» **Assigned task**: Filter the entries and keep only the lines where the string "plane" appears.

** Opening Materials provided block **

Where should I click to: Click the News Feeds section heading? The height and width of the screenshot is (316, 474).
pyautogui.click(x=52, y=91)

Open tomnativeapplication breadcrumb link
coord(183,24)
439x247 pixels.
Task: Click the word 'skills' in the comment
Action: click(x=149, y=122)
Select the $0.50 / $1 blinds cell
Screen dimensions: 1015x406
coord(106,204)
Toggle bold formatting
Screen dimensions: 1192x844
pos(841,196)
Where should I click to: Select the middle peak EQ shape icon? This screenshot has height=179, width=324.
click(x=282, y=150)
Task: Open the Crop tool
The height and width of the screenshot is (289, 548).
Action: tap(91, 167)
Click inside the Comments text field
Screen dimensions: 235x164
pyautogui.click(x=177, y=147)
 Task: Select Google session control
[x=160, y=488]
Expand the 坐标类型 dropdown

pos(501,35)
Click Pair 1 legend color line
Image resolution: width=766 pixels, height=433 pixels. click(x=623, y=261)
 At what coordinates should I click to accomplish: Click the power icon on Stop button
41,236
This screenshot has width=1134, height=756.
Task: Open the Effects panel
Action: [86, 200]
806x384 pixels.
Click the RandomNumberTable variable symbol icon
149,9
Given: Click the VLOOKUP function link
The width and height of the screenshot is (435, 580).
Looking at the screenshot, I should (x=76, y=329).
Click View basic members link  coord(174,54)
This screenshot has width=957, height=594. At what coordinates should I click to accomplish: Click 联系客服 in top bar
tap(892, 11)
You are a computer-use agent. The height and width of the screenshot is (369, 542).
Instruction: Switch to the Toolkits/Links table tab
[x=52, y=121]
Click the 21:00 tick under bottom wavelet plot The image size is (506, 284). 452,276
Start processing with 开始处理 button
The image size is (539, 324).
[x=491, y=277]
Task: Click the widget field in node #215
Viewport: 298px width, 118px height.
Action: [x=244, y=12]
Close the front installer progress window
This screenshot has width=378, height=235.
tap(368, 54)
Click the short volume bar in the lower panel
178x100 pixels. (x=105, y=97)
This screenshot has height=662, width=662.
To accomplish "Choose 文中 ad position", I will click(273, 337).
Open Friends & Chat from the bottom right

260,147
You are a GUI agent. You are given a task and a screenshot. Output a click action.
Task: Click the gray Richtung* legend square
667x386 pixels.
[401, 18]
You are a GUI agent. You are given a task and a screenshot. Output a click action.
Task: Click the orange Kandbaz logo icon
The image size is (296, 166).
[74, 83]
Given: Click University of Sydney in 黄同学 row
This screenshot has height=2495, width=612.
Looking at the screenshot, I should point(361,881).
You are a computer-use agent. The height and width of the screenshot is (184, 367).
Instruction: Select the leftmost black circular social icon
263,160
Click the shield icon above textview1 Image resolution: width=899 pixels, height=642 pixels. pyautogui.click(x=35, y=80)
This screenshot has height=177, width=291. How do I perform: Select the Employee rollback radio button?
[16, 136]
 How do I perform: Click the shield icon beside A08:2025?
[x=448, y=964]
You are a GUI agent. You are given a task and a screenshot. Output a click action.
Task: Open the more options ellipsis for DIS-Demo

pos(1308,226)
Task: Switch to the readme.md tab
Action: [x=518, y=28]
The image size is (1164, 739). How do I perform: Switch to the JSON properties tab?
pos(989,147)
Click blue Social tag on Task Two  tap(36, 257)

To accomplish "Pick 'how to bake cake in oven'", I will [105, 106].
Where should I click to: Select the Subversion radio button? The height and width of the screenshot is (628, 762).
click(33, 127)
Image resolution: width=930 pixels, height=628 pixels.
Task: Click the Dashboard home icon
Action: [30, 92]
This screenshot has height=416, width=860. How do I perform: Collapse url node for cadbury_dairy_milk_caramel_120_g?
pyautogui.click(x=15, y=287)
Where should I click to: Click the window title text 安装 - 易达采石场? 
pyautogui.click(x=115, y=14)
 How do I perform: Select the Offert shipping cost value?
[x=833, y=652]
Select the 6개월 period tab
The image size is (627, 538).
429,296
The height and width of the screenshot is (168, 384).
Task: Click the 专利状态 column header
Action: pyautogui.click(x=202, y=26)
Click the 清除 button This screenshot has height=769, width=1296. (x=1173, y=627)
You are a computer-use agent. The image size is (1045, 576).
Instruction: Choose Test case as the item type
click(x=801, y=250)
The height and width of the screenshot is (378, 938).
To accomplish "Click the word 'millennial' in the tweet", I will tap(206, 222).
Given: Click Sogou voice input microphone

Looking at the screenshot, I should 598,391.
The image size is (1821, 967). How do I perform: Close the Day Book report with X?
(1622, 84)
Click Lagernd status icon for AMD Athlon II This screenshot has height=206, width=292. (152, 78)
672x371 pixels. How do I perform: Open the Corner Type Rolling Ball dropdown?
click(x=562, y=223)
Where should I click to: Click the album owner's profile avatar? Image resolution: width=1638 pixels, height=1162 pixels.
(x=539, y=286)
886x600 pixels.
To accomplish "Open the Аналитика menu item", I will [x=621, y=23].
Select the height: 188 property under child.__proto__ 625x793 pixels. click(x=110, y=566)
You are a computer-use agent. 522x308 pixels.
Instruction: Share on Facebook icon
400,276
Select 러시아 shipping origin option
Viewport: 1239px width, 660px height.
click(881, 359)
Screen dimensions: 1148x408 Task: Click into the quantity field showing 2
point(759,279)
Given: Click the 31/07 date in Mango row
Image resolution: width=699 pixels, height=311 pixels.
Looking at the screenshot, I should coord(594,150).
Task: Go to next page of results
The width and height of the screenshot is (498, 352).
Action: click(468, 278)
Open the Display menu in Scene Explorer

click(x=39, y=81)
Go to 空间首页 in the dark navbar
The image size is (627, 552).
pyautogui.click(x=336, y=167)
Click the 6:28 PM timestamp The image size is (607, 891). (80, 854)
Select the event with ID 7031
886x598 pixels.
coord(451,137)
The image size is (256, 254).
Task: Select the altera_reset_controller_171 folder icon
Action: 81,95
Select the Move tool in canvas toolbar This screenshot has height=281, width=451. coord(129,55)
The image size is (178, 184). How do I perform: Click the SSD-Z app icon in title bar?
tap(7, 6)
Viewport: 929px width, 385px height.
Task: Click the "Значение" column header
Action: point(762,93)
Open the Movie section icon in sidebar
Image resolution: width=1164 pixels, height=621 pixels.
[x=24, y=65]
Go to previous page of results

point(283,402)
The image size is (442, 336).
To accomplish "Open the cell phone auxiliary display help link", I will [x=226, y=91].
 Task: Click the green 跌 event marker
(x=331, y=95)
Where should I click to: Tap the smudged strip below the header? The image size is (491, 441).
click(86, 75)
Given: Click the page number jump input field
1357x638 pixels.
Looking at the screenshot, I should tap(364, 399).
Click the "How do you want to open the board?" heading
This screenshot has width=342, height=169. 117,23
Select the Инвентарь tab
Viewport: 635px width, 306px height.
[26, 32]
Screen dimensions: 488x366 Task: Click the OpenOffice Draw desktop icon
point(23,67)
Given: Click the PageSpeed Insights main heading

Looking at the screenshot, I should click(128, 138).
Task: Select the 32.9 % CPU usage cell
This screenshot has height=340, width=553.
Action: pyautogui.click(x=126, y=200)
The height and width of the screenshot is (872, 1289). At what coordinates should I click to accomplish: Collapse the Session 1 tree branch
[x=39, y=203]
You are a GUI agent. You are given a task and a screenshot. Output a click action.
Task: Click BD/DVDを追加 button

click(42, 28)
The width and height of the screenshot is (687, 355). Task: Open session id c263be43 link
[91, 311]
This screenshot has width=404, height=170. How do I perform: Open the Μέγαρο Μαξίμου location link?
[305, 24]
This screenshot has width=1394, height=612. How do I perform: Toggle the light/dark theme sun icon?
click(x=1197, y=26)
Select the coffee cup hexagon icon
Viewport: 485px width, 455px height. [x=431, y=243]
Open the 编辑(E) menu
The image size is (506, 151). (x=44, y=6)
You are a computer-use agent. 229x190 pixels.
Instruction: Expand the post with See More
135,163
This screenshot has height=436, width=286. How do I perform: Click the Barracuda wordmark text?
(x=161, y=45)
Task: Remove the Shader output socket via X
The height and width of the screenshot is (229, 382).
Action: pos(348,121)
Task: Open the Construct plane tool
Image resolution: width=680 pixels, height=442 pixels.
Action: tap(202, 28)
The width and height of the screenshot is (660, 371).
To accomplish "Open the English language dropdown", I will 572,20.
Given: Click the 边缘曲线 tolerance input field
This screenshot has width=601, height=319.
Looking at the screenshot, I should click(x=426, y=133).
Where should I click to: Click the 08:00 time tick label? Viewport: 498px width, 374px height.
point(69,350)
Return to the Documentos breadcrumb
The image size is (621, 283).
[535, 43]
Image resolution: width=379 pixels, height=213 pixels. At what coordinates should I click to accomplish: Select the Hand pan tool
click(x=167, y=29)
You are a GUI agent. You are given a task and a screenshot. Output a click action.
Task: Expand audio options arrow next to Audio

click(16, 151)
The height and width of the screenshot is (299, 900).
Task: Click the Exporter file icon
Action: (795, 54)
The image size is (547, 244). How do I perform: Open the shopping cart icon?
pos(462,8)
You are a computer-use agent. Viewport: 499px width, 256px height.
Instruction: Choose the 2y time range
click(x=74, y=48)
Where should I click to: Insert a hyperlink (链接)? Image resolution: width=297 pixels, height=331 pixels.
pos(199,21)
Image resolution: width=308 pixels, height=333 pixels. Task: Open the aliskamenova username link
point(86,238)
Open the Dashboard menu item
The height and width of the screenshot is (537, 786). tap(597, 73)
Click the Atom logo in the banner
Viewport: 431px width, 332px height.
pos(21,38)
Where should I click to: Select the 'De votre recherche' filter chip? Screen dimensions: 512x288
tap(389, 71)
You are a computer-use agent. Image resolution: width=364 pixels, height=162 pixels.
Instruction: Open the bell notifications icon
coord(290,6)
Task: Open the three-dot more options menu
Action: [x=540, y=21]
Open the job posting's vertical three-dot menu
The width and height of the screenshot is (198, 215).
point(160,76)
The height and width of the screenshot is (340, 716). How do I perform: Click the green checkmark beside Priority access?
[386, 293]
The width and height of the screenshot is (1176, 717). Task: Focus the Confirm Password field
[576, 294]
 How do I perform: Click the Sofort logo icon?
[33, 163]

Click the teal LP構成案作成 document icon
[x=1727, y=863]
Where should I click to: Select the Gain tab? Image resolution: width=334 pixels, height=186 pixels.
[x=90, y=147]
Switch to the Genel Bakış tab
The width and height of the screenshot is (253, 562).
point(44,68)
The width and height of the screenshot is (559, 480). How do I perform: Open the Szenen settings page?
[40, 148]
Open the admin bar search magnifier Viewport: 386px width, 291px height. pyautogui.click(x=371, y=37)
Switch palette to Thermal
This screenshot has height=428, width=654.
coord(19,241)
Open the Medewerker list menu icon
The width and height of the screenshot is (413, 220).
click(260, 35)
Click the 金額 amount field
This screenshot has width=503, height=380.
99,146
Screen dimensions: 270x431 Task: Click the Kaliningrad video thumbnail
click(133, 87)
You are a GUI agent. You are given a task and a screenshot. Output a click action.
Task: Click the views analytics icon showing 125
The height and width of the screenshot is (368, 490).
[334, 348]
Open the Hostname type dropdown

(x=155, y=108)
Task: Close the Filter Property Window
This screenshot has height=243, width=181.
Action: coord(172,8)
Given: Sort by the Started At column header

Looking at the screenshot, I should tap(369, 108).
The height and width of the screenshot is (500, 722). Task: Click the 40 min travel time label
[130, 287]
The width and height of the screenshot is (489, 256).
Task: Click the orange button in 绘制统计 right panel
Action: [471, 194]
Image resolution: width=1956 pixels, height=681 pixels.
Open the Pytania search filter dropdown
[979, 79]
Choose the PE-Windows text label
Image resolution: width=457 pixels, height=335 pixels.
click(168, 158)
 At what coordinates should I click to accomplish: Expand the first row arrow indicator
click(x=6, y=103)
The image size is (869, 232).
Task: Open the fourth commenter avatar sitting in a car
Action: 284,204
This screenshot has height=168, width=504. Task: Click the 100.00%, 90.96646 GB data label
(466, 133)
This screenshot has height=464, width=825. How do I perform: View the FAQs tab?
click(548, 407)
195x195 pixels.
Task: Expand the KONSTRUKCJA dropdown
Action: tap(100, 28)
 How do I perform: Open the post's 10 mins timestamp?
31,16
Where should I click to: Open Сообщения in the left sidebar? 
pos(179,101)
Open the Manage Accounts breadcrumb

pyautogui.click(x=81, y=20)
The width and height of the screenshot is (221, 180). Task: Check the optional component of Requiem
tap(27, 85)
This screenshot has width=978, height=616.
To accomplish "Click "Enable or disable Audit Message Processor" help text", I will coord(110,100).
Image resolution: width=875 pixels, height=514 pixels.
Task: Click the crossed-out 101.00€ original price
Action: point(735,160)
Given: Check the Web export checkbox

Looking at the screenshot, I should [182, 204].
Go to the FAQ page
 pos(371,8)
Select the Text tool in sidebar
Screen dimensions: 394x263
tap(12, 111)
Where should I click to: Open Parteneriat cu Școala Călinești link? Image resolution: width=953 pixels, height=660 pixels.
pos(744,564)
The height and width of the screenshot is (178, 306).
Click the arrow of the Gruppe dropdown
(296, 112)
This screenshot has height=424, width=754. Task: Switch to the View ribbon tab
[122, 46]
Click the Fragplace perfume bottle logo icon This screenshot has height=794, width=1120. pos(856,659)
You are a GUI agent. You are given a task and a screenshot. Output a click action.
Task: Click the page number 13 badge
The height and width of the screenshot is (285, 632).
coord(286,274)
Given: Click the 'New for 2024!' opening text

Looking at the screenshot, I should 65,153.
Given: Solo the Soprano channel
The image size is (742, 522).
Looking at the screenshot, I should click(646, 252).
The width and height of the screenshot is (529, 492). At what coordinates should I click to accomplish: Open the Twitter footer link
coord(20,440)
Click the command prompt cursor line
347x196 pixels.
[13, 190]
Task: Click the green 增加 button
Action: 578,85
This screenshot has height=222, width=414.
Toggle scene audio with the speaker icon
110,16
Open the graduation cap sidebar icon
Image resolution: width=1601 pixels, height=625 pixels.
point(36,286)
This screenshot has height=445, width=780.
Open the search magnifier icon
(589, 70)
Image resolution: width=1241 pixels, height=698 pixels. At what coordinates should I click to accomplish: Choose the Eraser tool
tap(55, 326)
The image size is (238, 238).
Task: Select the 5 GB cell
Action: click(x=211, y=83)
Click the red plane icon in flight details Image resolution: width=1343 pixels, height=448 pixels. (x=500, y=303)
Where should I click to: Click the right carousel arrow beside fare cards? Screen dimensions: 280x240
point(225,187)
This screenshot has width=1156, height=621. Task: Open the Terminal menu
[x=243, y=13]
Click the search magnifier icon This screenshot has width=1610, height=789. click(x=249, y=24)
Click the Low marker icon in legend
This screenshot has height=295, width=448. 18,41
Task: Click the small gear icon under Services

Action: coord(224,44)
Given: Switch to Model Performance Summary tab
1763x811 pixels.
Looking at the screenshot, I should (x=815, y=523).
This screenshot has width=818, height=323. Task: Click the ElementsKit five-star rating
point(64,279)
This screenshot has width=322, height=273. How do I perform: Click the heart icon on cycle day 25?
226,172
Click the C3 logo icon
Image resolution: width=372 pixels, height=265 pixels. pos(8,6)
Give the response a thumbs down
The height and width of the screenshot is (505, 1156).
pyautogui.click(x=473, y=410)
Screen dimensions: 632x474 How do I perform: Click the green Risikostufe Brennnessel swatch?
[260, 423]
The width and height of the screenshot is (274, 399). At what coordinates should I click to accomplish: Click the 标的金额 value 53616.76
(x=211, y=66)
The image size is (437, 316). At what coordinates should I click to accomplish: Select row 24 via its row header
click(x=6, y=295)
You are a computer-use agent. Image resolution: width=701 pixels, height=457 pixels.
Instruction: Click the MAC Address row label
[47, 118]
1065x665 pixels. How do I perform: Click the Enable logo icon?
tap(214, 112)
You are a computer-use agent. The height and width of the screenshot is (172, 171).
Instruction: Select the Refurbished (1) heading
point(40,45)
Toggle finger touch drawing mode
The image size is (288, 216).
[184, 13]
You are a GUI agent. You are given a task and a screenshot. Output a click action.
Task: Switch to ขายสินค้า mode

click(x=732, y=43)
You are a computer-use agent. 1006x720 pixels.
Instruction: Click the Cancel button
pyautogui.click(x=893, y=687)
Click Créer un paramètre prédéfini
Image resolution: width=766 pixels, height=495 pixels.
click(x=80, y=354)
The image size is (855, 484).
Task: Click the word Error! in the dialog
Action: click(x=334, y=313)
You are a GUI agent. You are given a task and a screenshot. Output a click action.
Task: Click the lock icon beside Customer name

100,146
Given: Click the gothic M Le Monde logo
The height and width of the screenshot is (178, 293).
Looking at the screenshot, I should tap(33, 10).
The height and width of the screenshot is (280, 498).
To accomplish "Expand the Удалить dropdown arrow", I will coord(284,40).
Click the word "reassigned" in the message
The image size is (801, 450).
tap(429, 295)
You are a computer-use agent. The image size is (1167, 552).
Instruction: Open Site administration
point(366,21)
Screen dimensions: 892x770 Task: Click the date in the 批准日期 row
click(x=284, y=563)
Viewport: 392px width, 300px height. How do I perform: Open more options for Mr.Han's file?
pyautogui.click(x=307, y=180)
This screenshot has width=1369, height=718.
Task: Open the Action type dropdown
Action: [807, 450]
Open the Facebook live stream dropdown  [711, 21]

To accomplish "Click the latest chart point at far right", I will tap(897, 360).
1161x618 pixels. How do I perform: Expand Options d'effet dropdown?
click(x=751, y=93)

** Closing Materials provided block **

» **Response**:
Task: Open the Construct plane tool
Click the red plane icon in flight details Image resolution: width=1343 pixels, height=448 pixels. (x=500, y=303)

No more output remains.